The following code makes this auto-binding completely transparent to the user:

// Within the Leopard source code
class Target {
  constructor() {
    // ...
    this.autoBindAllMethods();
  }

  getAllMethods() {
    return Object.getOwnPropertyNames(this)
      .filter(property => typeof this[property] === "function");
  }

  autoBindAllMethods() {
    const methods = this.constructor.prototype.getAllMethods();
    for (const name of methods) {
      this[name] = this[name].bind(this);
    }
  }
}

// Now this works transparently for Leopard users
class MySprite extends Sprite {
  constructor() {
    super();
    this.stage.addEventListener("click", this.whenStageClicked);
  }

  whenStageClicked() {
    console.log("I am", this); // this === instance of MySprite
  }
}

I have a complete, working proof of concept here.

I am not completely convinced that this is the right move, but I'm also not necessarily convinced that it isn't. 😜


With the auto-binding done, I'm pretty sure the following works as expected in all cases, right?

this.stage.addEventListener("click", this.whenStageClicked);
this.stage.removeEventListener("click", this.whenStageClicked);
towerofnix commented 1 year ago

@PullJosh Yes, auto-binding gets most of the way there! Thanks for the discussion.

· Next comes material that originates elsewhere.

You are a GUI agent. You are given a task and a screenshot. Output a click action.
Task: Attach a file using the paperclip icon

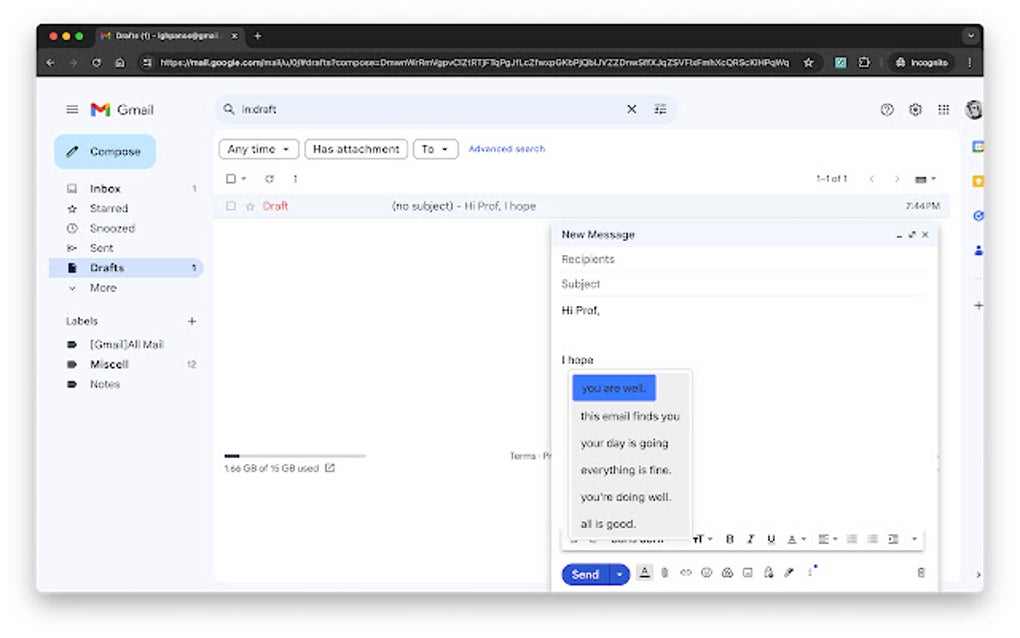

Another hurdle to consider is removing events from other objects when a clone is deleted. We can implement "magic" behavior to handle this, in a couple of different ways:

  1. In autoBindAllMethods, assign a property on the function to this; when deleting the clone, iterate over all live targets (sprites/clones/stage) and automatically remove their event listeners whose function's property matches the clone being removed.
    • This is a fairly straightforward method but I'm not convinced it'd be that performant, particularly for projects creating and deleting lots of clones every frame.
  2. In autoBindAllMethods, assign a property on the function to an empty array; in addEventListener (on a target), add this (the target) and the event name as a pair in the handler function's array property; when deleting the clone, iterate over each function's array property and call removeEventListener on the pair's target with the pair's event name and the function.
    • Maintaining the state of that array is important, so obviously the target-event pair needs to be removed from the function when removeEventListener is called.
    • We need to ensure the target-event pairs don't ever reference a target which has been deleted, since that would be a memory leak (and incorrect state). What the steps described above don't catch is some target adding an event listener to a clone, and then that clone being removed; the original target's function's target-event pairs would still include a reference to the clone as the clone itself wasn't tracking where it was referenced.
      • This should be trivial to fix, though, just with an extra step when deleting a clone: iterate over all event listeners on the clone and call removeEventListener. As mentioned above, this would remove the relevant target-event pair from the function's array, scrubbing references to the clone.
    • I don't actually know that an array is the best data structure for this, I'm not versed in comparing performance demands of similar operations in different data types!

@adroitwhiz This definitely isn't something we've made a final decision on! But it seems like if we go with addEventListener-type syntax, there is a lot of "magic" we need to do to avoid introducing the user to tons of intricacies and abstract behavior which, although arguably relevant in the real world, would almost certainly just overwhelm learning users. See implementation discussion from @PullJosh and me.

If this is a syntax direction you're interested in exploring, I'd be interested to hear your thoughts on the implementation or specifics of that "magic" — you're generally more experienced with data structures and the ways objects get tied to each other than me so I'd like to hear your thoughts, so we can have code that is both practically performant and not so complex as to befuddle us or anyone working on it in the future lol.